Unquestionably, scanning can reveal hidden problems, and sometimes that does indeed lead to remediation and healing. Certainly, the American College of Radiology (ACR) sees the issue differently. In a rebuttal, the ACR calls the NEJM study “ill-advised and misinformed.” The rebuttal claims that, “The patients who experienced the higher doses of radiation (and repeated exams) outlined in the study were almost certainly cancer patients and others with chronic illnesses whose conditions necessitated repeat exams to gauge effectiveness of their treatment and/or help ensure their short term survival.” (It’s useful to remember here that if those patients weren’t cancer patients going into the exam, they probably were down the road as a result of the tests.) Also, the ACR refutes the claim that most imaging turns up nothing because the procedure isn’t called for, saying that, “Negative exams are of value. They preclude further costly and invasive exploratory techniques, rule out disease, provide a baseline to monitor patient health, and provide the patient with peace of mind.”
Really?? Perhaps they missed the studies that demonstrated that mammograms have up to a 90% false positive rate!! That means that 90% of mammograms actually lead to “further costly and invasive exploratory techniques,” give false confirmation of disease, provide a totally erroneous baseline to monitor patient health, and unnecessarily destroy patient peace of mind!
While the medical community slugs it out, it might help you to know that MRI tests and ultrasounds don’t use radiation, nor does thermography. Always opt for the non-radiation test where there’s a choice.

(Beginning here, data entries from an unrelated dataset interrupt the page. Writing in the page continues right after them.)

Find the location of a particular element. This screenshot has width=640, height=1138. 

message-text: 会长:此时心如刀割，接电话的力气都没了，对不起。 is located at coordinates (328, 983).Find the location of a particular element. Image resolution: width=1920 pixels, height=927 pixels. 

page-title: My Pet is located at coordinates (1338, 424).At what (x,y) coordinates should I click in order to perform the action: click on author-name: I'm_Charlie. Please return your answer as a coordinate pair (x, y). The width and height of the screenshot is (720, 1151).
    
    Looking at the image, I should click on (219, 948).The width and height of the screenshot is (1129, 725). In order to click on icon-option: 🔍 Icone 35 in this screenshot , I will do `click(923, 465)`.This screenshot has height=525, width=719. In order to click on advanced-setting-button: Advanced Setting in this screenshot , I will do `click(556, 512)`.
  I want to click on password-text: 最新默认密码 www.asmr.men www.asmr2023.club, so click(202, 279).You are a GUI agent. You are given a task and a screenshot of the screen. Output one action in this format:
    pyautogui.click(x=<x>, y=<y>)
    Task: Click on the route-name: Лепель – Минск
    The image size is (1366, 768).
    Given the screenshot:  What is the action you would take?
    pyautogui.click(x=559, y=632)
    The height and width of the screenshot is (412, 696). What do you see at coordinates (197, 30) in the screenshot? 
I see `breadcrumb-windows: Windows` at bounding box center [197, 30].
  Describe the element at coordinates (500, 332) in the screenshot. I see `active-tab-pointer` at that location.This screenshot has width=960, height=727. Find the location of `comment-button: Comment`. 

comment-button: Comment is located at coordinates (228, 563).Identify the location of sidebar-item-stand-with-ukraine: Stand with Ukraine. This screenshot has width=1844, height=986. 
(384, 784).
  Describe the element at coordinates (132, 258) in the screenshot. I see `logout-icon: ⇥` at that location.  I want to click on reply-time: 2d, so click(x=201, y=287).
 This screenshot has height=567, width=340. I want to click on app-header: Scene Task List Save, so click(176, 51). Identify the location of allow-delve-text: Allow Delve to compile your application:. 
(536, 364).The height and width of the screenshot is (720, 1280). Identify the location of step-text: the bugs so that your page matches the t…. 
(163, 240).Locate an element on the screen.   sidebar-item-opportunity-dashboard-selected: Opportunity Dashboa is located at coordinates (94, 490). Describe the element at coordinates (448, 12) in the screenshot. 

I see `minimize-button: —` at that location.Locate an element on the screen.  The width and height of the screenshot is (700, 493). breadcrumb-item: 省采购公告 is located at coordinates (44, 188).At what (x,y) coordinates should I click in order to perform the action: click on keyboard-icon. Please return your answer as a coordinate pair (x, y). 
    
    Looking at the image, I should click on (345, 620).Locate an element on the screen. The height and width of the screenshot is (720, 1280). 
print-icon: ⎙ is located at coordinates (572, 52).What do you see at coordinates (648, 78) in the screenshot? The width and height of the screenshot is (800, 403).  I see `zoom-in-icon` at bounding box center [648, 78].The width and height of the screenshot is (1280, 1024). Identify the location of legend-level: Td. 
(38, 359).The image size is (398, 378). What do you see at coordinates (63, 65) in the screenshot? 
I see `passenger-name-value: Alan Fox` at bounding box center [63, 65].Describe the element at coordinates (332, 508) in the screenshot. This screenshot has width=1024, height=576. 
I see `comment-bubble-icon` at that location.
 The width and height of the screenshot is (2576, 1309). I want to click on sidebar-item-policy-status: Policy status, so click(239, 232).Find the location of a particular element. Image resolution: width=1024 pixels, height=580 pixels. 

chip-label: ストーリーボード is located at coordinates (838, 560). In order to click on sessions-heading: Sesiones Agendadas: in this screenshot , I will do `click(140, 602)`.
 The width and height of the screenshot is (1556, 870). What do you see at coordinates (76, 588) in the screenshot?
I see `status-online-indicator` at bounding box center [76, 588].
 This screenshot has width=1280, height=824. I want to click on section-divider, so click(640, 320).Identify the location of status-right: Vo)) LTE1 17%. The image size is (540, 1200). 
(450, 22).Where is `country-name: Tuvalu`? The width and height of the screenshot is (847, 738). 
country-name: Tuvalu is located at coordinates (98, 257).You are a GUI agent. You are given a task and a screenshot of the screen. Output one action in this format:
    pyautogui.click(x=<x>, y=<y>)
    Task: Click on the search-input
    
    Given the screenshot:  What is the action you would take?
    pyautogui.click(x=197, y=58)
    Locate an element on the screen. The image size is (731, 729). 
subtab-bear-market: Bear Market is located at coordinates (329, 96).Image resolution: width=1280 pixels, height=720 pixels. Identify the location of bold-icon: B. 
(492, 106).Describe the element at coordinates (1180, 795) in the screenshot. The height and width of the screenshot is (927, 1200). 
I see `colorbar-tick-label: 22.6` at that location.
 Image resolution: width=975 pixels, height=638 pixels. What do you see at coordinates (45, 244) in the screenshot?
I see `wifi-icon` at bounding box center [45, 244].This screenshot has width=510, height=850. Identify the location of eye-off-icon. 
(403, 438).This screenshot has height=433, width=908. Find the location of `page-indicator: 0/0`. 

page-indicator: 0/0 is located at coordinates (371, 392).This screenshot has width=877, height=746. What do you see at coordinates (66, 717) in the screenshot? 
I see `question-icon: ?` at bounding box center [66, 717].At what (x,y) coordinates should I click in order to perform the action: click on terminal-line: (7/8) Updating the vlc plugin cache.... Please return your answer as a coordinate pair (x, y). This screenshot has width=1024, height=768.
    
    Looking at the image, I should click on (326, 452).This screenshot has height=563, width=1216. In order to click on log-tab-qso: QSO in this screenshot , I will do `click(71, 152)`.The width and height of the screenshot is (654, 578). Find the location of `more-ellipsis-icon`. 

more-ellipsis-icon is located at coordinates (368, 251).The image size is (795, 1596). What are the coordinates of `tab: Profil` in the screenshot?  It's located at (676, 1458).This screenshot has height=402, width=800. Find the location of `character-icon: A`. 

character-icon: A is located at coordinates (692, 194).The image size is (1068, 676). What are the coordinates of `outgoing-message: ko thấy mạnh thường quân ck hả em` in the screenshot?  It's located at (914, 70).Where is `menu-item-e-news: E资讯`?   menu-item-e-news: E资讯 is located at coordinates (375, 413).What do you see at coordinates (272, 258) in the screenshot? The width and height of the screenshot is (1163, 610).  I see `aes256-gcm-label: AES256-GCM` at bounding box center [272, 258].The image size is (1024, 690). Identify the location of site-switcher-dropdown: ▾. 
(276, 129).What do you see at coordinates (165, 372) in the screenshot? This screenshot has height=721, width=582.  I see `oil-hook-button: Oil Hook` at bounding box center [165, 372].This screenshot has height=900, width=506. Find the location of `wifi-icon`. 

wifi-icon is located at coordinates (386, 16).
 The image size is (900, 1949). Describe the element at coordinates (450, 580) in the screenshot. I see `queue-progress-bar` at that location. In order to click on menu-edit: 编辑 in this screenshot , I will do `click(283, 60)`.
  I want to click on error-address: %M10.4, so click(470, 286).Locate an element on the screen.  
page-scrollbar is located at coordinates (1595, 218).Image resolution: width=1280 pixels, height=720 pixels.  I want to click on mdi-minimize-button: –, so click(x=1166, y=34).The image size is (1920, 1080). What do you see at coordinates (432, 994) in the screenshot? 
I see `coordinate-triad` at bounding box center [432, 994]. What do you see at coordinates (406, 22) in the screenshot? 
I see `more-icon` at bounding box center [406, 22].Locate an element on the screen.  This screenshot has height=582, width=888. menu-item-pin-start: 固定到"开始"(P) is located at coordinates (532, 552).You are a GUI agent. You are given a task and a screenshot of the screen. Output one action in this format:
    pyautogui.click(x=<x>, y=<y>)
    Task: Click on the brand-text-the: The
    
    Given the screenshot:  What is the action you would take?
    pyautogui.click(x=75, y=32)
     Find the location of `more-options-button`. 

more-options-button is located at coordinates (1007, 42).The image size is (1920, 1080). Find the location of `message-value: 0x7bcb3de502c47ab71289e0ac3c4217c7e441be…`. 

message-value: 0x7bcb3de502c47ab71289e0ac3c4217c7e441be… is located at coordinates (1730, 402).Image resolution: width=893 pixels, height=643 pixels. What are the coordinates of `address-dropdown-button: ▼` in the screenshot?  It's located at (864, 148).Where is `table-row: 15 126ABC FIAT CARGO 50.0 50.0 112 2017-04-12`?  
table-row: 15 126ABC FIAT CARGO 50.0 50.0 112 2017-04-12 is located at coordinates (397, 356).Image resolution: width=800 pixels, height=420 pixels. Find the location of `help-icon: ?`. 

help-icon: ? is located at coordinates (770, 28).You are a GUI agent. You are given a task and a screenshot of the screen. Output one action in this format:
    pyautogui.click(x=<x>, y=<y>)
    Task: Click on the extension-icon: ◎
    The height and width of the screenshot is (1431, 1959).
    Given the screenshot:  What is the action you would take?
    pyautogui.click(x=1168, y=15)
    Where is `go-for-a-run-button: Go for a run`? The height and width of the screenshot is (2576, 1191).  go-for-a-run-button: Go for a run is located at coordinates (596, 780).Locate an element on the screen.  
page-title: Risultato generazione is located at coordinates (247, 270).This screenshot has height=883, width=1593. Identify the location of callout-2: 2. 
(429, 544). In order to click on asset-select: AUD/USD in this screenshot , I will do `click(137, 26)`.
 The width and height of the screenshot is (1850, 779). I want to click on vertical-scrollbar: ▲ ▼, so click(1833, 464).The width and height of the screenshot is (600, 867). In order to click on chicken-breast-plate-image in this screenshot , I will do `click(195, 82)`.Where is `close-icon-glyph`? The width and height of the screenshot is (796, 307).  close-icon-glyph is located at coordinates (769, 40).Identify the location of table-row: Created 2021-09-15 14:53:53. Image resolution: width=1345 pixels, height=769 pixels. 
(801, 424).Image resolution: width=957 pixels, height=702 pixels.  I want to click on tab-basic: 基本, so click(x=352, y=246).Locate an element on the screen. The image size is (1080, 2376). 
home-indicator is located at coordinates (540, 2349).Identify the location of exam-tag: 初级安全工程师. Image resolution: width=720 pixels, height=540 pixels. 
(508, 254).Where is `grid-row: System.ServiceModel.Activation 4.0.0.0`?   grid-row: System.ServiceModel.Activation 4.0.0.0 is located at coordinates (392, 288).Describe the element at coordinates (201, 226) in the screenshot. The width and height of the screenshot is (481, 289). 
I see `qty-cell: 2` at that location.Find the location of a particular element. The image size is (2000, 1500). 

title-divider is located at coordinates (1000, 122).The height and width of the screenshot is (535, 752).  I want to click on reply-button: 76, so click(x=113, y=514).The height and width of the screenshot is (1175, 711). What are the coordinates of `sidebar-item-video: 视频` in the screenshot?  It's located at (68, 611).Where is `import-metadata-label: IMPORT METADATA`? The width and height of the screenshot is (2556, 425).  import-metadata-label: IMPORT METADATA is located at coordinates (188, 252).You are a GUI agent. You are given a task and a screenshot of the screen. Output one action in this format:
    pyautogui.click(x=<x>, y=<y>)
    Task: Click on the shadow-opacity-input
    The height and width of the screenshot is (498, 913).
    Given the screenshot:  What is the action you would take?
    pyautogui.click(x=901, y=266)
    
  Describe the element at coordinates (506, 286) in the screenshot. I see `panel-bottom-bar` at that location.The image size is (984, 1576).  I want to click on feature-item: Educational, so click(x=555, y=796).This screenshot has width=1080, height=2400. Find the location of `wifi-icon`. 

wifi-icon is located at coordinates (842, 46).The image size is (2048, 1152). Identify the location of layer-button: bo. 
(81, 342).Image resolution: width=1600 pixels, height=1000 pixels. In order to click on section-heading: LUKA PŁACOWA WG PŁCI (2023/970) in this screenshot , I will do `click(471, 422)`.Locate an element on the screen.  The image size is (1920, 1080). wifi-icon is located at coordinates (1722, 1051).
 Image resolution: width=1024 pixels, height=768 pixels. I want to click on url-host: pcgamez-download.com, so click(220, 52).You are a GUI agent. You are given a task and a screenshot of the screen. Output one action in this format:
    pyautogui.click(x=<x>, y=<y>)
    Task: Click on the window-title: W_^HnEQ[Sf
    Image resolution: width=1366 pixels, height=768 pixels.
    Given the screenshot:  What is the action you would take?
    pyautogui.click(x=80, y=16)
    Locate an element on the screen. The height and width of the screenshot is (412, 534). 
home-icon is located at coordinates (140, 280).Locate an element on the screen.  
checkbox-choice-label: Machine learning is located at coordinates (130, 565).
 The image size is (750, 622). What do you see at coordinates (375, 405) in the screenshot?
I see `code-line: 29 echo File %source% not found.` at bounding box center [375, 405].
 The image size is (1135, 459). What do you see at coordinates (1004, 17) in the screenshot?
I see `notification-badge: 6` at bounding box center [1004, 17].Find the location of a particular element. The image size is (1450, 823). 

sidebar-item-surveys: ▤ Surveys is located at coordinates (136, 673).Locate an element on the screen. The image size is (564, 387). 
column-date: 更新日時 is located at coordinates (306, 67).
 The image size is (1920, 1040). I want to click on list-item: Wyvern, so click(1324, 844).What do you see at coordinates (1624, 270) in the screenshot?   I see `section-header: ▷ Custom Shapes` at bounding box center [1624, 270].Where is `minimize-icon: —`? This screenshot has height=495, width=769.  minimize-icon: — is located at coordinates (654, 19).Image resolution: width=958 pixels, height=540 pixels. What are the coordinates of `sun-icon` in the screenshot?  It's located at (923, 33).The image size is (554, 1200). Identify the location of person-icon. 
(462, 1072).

As usual, you are on the money. I would add that although the MRI’s and ultrasounds are far less invasive than the radiation-based procedures, they are nonetheless somewhat invasive, and there is publsihed evidence of harm done, particularly with continuous ultrasound on the fetus for example. Thermography might be noted as the safest of the lot. Concomitantly, you might want to alert readers that the tests done with contrast dyes are quite harmful to the kidneys, and there is now a disease state named for precisely this damage done by contrast dyes. The remedy if you must do a contrast study is to take the supplement NAC [this strategy is validated in peer-reviewed medical journals]. Take two 500 mg capsules right before the study, two thereafter, two at the end of the day of the study, then two in the morning and two in the evening of the next day.
Not too long ago I told my gynecologist that I don’t want any more mammograms. At 70 I feel I have had enough radiation.
Insurance will not usually cover sonogram or thermogram as first diagnostic test so it is mammo or nothing for me.
I also plan on getting a new dentist that is less inclined to take such frequent xrays.